Assume browser environment. browser true if the standard browser globals should be predefined. This option will reject the use of import and export. This option also disallows the file form of the "use strict" pragma. It does not supply self; you will have to request that unnecessary alias of the dreaded global object yourself. It adds the same globals as this directive:
AbortController, Blob, Event, EventTarget, FileReader, FormData, IntersectionObserver, MessageChannel, MessageEvent, MessagePort, MutationObserver, TextDecoder, TextEncoder, URL, URLSearchParams, WebAssembly, Worker, XMLHttpRequest, clearInterval, clearTimeout, document, fetch, importScripts, indexedDb, localStorage, location, navigator, performance, postMessage, queueMicrotask, sessionStorage, setInterval, setTimeout, structuredClone, window
Allow conversion operator. convert true if !!, + prefix, and concatenation with "" are allowed. The Boolean, Number, and String functions are preferred
Assume CouchDB environment. couch true if Couch DB globals should be predefined. It adds the same globals as this directive:
emit, getRow, isArray, log, provides, registerType, require, send, start, sum, toJSON
Assume in development. devel true if browser globals that are useful in development should be predefined, and if debugger statements and TODO comments should be allowed. It adds the same globals as this directive:
alert, confirm, console, prompt
Be sure to turn this option off before going into production.
Allow eval. eval true if eval should be allowed. In the past, the eval function was the most misused feature of the language.
Allow complex fat-arrow. fart true if complex fat-arrows are allowed.
Allow for statement. for true if the for statement should be allowed. It is almost always better to use the array methods instead.
Allow get and set. getset true if accessor properties are allowed in object literals.
Use 2-space indent. indent2 true if using 2-space indent.
Allow long lines. long true if a line can contain more than 80 characters.
Assume Node.js environment. node true if Node.js globals should be predefined. It will predefine globals that are used in the Node.js environment. It adds the same globals as this directive:
AbortController, Buffer, Event, EventTarget, MessageChannel, MessageEvent, MessagePort, TextDecoder, TextEncoder, URL, URLSearchParams, WebAssembly, __dirname, __filename, clearImmediate, clearInterval, clearTimeout, console, exports, global, module, performance, process, queueMicrotask, require, setImmediate, setInterval, setTimeout
Allow weird property name. nomen true if weird property names like $, _foo, fooSync, foo_ are allowed.
Allow single quote strings. single true if 'single quote should be allowed to enclose string literals.
Allow identifier in subscript-notation. subscript true to allow identifier in subscript-notation, e.g.: foo["bar"] = 1;. This allows linting of scripts targeting Google Closure Compiler, where subscript-notation is commonly used to prevent renaming of properties.
Allow this.
this true if this should be allowed.
Include jslint stack-trace in warnings.
trace true is used by developers to debug JSLint.
Allow unordered cases, params, properties, and variables. unordered true if objects and functions are allowed to declare properties and params in non-ascii order.
Allow messy whitespace. white true if the whitespace rules should be ignored.

For example:

    bitwise, node


The /*property*/ directive is used to declare a list of property identifiers that are used in the file. Each property name in the program is looked up in this list. If a name is not found, that indicates an error, most likely a typing error.

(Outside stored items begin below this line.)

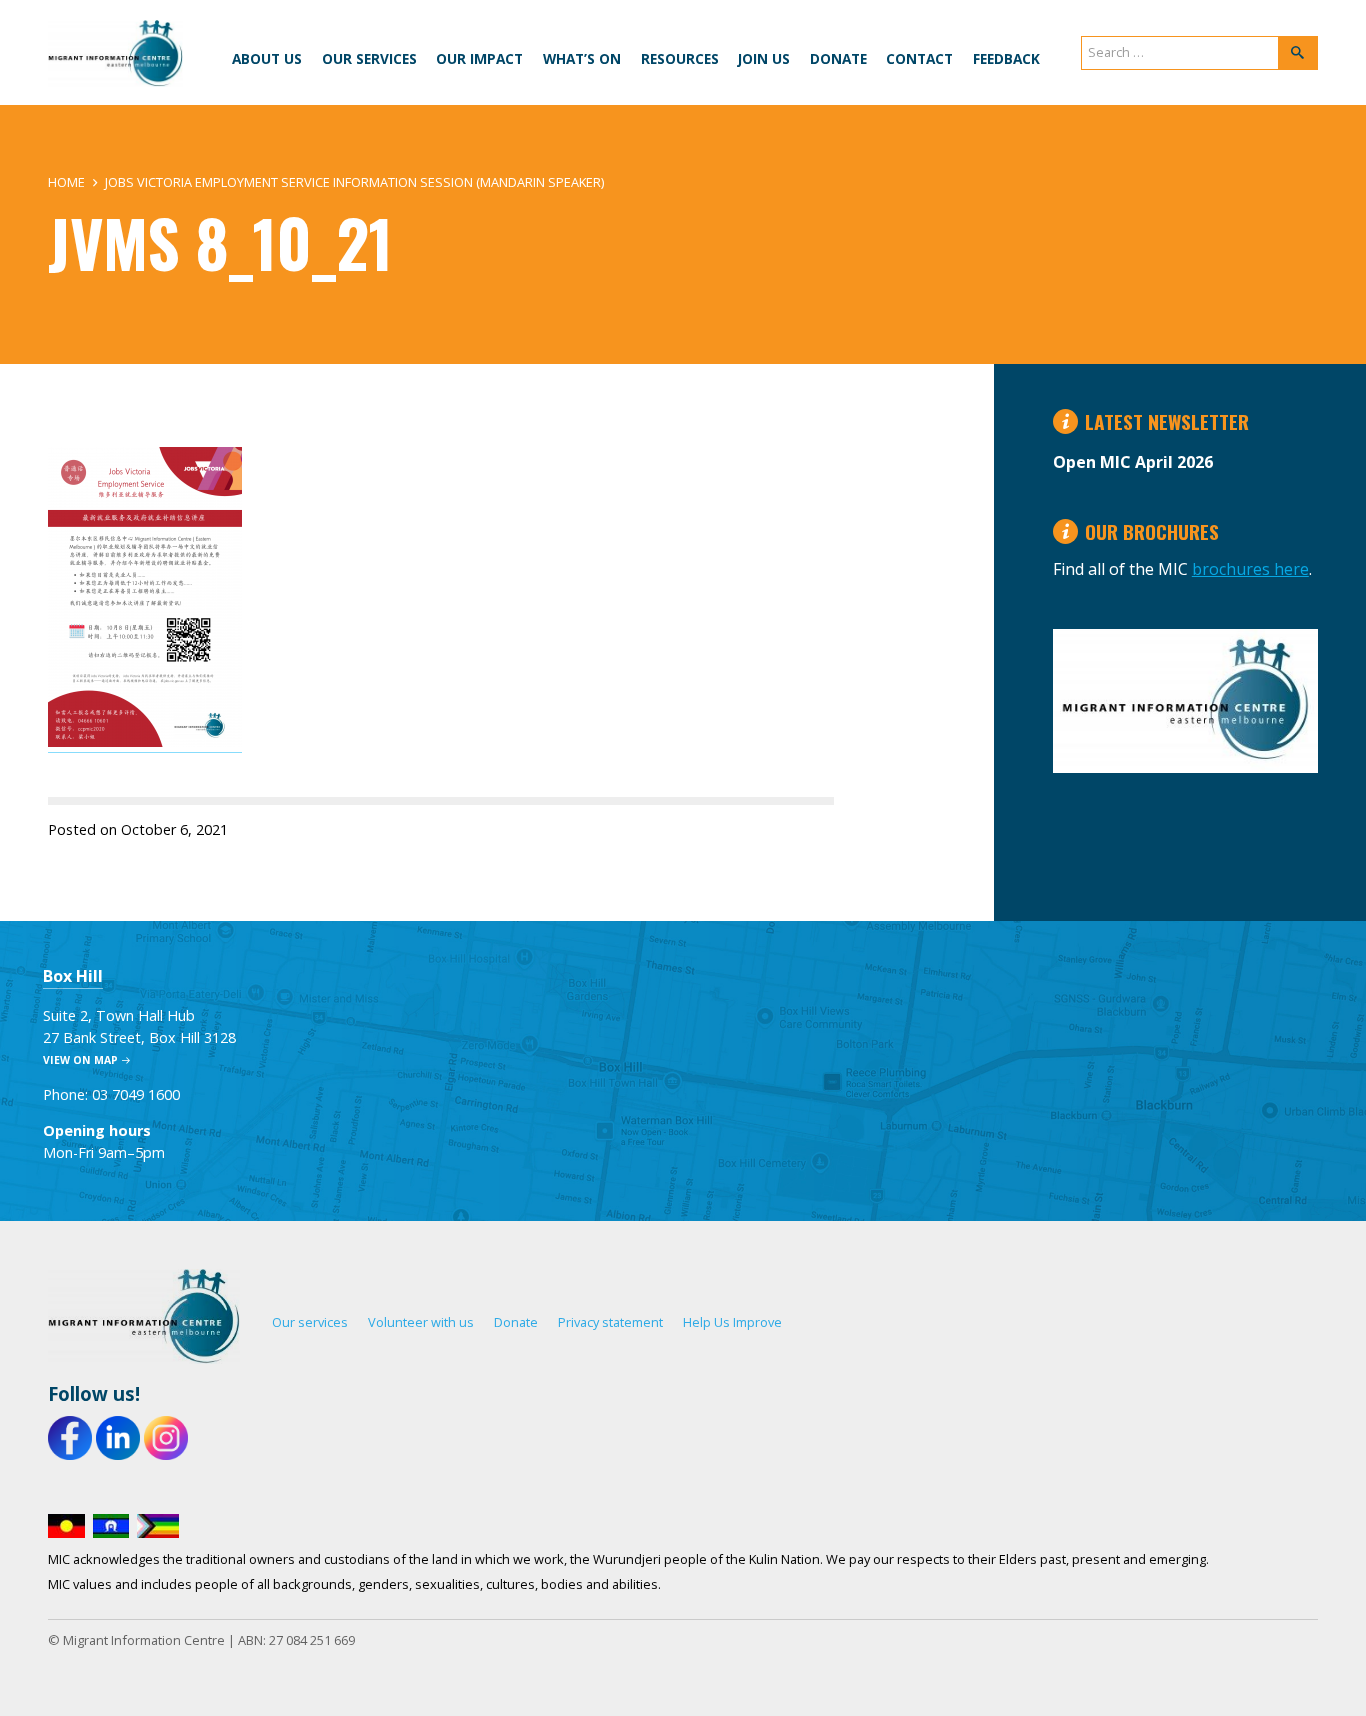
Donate (838, 58)
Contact (919, 58)
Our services (369, 58)
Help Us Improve (732, 1322)
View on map (80, 1060)
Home (66, 182)
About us (267, 58)
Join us (764, 58)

The list can also be used to evade some of JSLint’s naming rules.

JSLint can build the /*property*/ list for you. At the bottom of its report, JSLint displays a /*property*/ directive. It contains all of the names that were used with dot notation, subscript notation, and object literals to name the properties of objects. You can look through the list for misspellings. You can copy the /*property*/ directive to the top of your script file. JSLint will check the spelling of all property names against the list. That way, you can have JSLint look for misspellings for you.

For example,

    charAt, slice, _$_


JSLint introduces a new reserved word: ignore. It is used in parameter lists and in catch clauses to indicate a parameter that will be ignored. Unused warnings will not be produced for ignore.

function handler(ignore, value) {
    return do_something_useful(value);

var let const

JavaScript provides three statements for declaring variables: var, let, and const. The var statement suffers from a bad practice called hoisting. The let statement does not do hoisting and respects block scope. The const statement is like let except that it marks the variable (but not its contents) as read only, making it an error to attempt to assign to the variable. When given a choice, const is the best, var is the worst.

JSLint uses the intersection of the var rules and the let rules, and by doing so avoids the errors related to either. A name should be declared only once in a function. It should be declared before it is used. It should not be used outside of the block in which it is declared. A variable should not have the same name as a variable or parameter in an outer function. Do not mix var and let. Declare one name per statement.

= == ===

FORTRAN made a terrible mistake in using the equality operator as its assignment operator. That mistake has been replicated in most languages since then. C compounded that mistake by making == its equality operator. The visual similarity is a source of errors. JavaScript compounded this further by making == a type coercing comparison operator that produces false positive results. This was mitigated by adding the === operator, leaving the broken == operator in place.

JSLint attempts to minimize errors by the following rules:

== is not allowed. This avoids the false positives, and increases the visual distance between = and ===. Assignments are not allowed in expression position, and comparisons are not allowed in statement position. This also reduces confusion. 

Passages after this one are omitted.